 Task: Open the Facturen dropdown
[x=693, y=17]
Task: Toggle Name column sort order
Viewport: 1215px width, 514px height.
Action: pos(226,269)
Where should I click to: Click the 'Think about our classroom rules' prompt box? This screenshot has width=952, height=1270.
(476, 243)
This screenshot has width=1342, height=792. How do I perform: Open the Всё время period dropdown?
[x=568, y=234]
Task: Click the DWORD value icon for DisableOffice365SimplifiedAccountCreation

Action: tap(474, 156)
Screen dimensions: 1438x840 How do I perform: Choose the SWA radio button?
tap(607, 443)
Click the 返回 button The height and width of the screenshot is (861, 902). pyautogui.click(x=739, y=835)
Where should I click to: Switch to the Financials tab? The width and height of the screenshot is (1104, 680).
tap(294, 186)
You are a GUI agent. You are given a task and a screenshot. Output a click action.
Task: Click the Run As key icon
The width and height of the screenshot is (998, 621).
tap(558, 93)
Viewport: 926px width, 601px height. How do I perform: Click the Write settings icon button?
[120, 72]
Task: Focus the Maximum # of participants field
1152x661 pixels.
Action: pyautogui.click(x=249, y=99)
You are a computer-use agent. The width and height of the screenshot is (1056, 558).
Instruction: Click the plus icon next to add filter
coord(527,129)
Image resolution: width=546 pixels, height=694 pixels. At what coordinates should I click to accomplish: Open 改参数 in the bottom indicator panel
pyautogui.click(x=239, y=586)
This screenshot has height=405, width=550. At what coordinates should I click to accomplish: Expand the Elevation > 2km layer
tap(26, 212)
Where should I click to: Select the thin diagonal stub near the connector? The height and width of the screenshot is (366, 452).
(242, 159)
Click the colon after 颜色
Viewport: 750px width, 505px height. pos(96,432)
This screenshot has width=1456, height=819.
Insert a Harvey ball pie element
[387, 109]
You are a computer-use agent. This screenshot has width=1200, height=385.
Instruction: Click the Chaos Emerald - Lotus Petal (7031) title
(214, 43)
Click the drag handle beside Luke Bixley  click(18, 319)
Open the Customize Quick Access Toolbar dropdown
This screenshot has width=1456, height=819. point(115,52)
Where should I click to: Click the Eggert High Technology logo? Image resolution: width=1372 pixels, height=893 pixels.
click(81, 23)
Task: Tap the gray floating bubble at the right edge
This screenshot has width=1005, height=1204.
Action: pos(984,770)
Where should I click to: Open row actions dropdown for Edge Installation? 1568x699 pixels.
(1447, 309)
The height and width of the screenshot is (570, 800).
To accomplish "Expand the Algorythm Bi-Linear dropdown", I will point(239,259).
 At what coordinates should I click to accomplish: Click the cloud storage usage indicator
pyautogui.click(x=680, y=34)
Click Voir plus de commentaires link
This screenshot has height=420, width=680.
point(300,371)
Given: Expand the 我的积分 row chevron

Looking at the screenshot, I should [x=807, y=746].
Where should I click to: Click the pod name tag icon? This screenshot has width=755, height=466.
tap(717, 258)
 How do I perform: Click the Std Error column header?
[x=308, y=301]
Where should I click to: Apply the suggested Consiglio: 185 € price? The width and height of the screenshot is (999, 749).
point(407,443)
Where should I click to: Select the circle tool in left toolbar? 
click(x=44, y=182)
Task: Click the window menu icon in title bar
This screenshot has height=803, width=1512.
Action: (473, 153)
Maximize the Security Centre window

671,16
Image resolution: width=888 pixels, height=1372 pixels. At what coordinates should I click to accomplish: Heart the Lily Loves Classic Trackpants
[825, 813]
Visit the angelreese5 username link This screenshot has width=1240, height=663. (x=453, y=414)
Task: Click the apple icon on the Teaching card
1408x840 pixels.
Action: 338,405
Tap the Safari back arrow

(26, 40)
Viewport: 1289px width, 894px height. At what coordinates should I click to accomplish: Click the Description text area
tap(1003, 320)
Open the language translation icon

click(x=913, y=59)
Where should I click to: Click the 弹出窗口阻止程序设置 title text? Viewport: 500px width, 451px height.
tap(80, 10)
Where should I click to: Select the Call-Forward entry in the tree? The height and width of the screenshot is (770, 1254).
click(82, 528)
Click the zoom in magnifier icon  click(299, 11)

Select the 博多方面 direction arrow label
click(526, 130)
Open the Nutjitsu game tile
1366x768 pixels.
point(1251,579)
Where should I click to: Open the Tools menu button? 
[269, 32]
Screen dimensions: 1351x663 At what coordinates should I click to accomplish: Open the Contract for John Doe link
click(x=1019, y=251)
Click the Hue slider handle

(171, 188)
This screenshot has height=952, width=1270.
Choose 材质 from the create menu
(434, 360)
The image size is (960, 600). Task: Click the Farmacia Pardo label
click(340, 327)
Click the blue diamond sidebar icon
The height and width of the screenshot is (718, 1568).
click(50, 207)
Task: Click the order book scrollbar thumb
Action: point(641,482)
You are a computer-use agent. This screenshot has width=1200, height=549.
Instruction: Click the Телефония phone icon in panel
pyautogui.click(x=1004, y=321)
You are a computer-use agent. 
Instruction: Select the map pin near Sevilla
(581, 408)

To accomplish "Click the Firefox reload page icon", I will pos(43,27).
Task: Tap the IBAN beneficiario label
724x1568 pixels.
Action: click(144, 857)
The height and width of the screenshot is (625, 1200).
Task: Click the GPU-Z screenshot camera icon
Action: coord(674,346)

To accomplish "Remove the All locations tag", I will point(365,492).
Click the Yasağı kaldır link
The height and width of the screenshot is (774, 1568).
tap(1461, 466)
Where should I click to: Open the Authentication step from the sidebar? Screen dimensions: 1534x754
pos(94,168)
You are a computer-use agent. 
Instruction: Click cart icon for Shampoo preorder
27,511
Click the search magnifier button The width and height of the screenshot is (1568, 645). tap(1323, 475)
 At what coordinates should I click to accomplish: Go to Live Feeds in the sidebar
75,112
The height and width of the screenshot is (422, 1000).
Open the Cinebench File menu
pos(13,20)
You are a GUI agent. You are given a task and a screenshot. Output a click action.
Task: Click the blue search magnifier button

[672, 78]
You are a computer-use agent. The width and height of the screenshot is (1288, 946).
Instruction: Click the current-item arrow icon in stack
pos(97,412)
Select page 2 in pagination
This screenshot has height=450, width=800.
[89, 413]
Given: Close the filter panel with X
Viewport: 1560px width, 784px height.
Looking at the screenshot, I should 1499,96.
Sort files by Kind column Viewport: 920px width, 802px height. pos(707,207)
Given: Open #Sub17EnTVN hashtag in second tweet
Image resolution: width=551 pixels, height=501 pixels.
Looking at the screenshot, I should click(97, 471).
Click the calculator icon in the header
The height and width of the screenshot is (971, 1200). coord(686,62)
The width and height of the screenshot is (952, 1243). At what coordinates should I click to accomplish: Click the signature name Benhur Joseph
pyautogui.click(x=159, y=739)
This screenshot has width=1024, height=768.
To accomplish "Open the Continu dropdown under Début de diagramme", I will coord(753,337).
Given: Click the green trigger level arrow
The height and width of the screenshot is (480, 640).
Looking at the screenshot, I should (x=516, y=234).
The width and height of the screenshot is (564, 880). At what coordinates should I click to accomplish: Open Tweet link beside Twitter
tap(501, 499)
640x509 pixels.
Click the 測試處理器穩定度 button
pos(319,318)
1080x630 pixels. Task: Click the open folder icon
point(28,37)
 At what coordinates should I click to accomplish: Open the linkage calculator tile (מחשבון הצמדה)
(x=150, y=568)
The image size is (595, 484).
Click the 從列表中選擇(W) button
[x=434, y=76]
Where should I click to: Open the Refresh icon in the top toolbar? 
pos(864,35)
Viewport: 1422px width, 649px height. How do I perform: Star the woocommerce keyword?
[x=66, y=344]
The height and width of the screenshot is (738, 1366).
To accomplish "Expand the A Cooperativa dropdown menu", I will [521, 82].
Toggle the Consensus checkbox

==*==

▶ To be done: Write out all of the records above again, switching "Consensus" to "Quorum" and changing nothing else.

▶ Complete answer:
 Task: Open the Facturen dropdown
[x=693, y=17]
Task: Toggle Name column sort order
Viewport: 1215px width, 514px height.
Action: pos(226,269)
Where should I click to: Click the 'Think about our classroom rules' prompt box? This screenshot has width=952, height=1270.
(476, 243)
This screenshot has width=1342, height=792. How do I perform: Open the Всё время period dropdown?
[x=568, y=234]
Task: Click the DWORD value icon for DisableOffice365SimplifiedAccountCreation

Action: tap(474, 156)
Screen dimensions: 1438x840 How do I perform: Choose the SWA radio button?
tap(607, 443)
Click the 返回 button The height and width of the screenshot is (861, 902). pyautogui.click(x=739, y=835)
Where should I click to: Switch to the Financials tab? The width and height of the screenshot is (1104, 680).
tap(294, 186)
You are a GUI agent. You are given a task and a screenshot. Output a click action.
Task: Click the Run As key icon
The width and height of the screenshot is (998, 621).
tap(558, 93)
Viewport: 926px width, 601px height. How do I perform: Click the Write settings icon button?
[120, 72]
Task: Focus the Maximum # of participants field
1152x661 pixels.
Action: pyautogui.click(x=249, y=99)
You are a computer-use agent. The width and height of the screenshot is (1056, 558).
Instruction: Click the plus icon next to add filter
coord(527,129)
Image resolution: width=546 pixels, height=694 pixels. At what coordinates should I click to accomplish: Open 改参数 in the bottom indicator panel
pyautogui.click(x=239, y=586)
This screenshot has height=405, width=550. At what coordinates should I click to accomplish: Expand the Elevation > 2km layer
tap(26, 212)
Where should I click to: Select the thin diagonal stub near the connector? The height and width of the screenshot is (366, 452).
(242, 159)
Click the colon after 颜色
Viewport: 750px width, 505px height. pos(96,432)
This screenshot has width=1456, height=819.
Insert a Harvey ball pie element
[387, 109]
You are a computer-use agent. This screenshot has width=1200, height=385.
Instruction: Click the Chaos Emerald - Lotus Petal (7031) title
(214, 43)
Click the drag handle beside Luke Bixley  click(18, 319)
Open the Customize Quick Access Toolbar dropdown
This screenshot has width=1456, height=819. point(115,52)
Where should I click to: Click the Eggert High Technology logo? Image resolution: width=1372 pixels, height=893 pixels.
click(81, 23)
Task: Tap the gray floating bubble at the right edge
This screenshot has width=1005, height=1204.
Action: pos(984,770)
Where should I click to: Open row actions dropdown for Edge Installation? 1568x699 pixels.
(1447, 309)
The height and width of the screenshot is (570, 800).
To accomplish "Expand the Algorythm Bi-Linear dropdown", I will point(239,259).
 At what coordinates should I click to accomplish: Click the cloud storage usage indicator
pyautogui.click(x=680, y=34)
Click Voir plus de commentaires link
This screenshot has height=420, width=680.
point(300,371)
Given: Expand the 我的积分 row chevron

Looking at the screenshot, I should [x=807, y=746].
Where should I click to: Click the pod name tag icon? This screenshot has width=755, height=466.
tap(717, 258)
 How do I perform: Click the Std Error column header?
[x=308, y=301]
Where should I click to: Apply the suggested Consiglio: 185 € price? The width and height of the screenshot is (999, 749).
point(407,443)
Where should I click to: Select the circle tool in left toolbar? 
click(x=44, y=182)
Task: Click the window menu icon in title bar
This screenshot has height=803, width=1512.
Action: (473, 153)
Maximize the Security Centre window

671,16
Image resolution: width=888 pixels, height=1372 pixels. At what coordinates should I click to accomplish: Heart the Lily Loves Classic Trackpants
[825, 813]
Visit the angelreese5 username link This screenshot has width=1240, height=663. (x=453, y=414)
Task: Click the apple icon on the Teaching card
1408x840 pixels.
Action: 338,405
Tap the Safari back arrow

(26, 40)
Viewport: 1289px width, 894px height. At what coordinates should I click to accomplish: Click the Description text area
tap(1003, 320)
Open the language translation icon

click(x=913, y=59)
Where should I click to: Click the 弹出窗口阻止程序设置 title text? Viewport: 500px width, 451px height.
tap(80, 10)
Where should I click to: Select the Call-Forward entry in the tree? The height and width of the screenshot is (770, 1254).
click(82, 528)
Click the zoom in magnifier icon  click(299, 11)

Select the 博多方面 direction arrow label
click(526, 130)
Open the Nutjitsu game tile
1366x768 pixels.
point(1251,579)
Where should I click to: Open the Tools menu button? 
[269, 32]
Screen dimensions: 1351x663 At what coordinates should I click to accomplish: Open the Contract for John Doe link
click(x=1019, y=251)
Click the Hue slider handle

(171, 188)
This screenshot has height=952, width=1270.
Choose 材质 from the create menu
(434, 360)
The image size is (960, 600). Task: Click the Farmacia Pardo label
click(340, 327)
Click the blue diamond sidebar icon
The height and width of the screenshot is (718, 1568).
click(50, 207)
Task: Click the order book scrollbar thumb
Action: point(641,482)
You are a computer-use agent. This screenshot has width=1200, height=549.
Instruction: Click the Телефония phone icon in panel
pyautogui.click(x=1004, y=321)
You are a computer-use agent. 
Instruction: Select the map pin near Sevilla
(581, 408)

To accomplish "Click the Firefox reload page icon", I will pos(43,27).
Task: Tap the IBAN beneficiario label
724x1568 pixels.
Action: click(144, 857)
The height and width of the screenshot is (625, 1200).
Task: Click the GPU-Z screenshot camera icon
Action: coord(674,346)

To accomplish "Remove the All locations tag", I will point(365,492).
Click the Yasağı kaldır link
The height and width of the screenshot is (774, 1568).
tap(1461, 466)
Where should I click to: Open the Authentication step from the sidebar? Screen dimensions: 1534x754
pos(94,168)
You are a computer-use agent. 
Instruction: Click cart icon for Shampoo preorder
27,511
Click the search magnifier button The width and height of the screenshot is (1568, 645). tap(1323, 475)
 At what coordinates should I click to accomplish: Go to Live Feeds in the sidebar
75,112
The height and width of the screenshot is (422, 1000).
Open the Cinebench File menu
pos(13,20)
You are a GUI agent. You are given a task and a screenshot. Output a click action.
Task: Click the blue search magnifier button

[672, 78]
You are a computer-use agent. The width and height of the screenshot is (1288, 946).
Instruction: Click the current-item arrow icon in stack
pos(97,412)
Select page 2 in pagination
This screenshot has height=450, width=800.
[89, 413]
Given: Close the filter panel with X
Viewport: 1560px width, 784px height.
Looking at the screenshot, I should 1499,96.
Sort files by Kind column Viewport: 920px width, 802px height. pos(707,207)
Given: Open #Sub17EnTVN hashtag in second tweet
Image resolution: width=551 pixels, height=501 pixels.
Looking at the screenshot, I should click(97, 471).
Click the calculator icon in the header
The height and width of the screenshot is (971, 1200). coord(686,62)
The width and height of the screenshot is (952, 1243). At what coordinates should I click to accomplish: Click the signature name Benhur Joseph
pyautogui.click(x=159, y=739)
This screenshot has width=1024, height=768.
To accomplish "Open the Continu dropdown under Début de diagramme", I will coord(753,337).
Given: Click the green trigger level arrow
The height and width of the screenshot is (480, 640).
Looking at the screenshot, I should (x=516, y=234).
The width and height of the screenshot is (564, 880). At what coordinates should I click to accomplish: Open Tweet link beside Twitter
tap(501, 499)
640x509 pixels.
Click the 測試處理器穩定度 button
pos(319,318)
1080x630 pixels. Task: Click the open folder icon
point(28,37)
 At what coordinates should I click to accomplish: Open the linkage calculator tile (מחשבון הצמדה)
(x=150, y=568)
The image size is (595, 484).
Click the 從列表中選擇(W) button
[x=434, y=76]
Where should I click to: Open the Refresh icon in the top toolbar? 
pos(864,35)
Viewport: 1422px width, 649px height. How do I perform: Star the woocommerce keyword?
[x=66, y=344]
The height and width of the screenshot is (738, 1366).
To accomplish "Expand the A Cooperativa dropdown menu", I will [521, 82].
Toggle the Quorum checkbox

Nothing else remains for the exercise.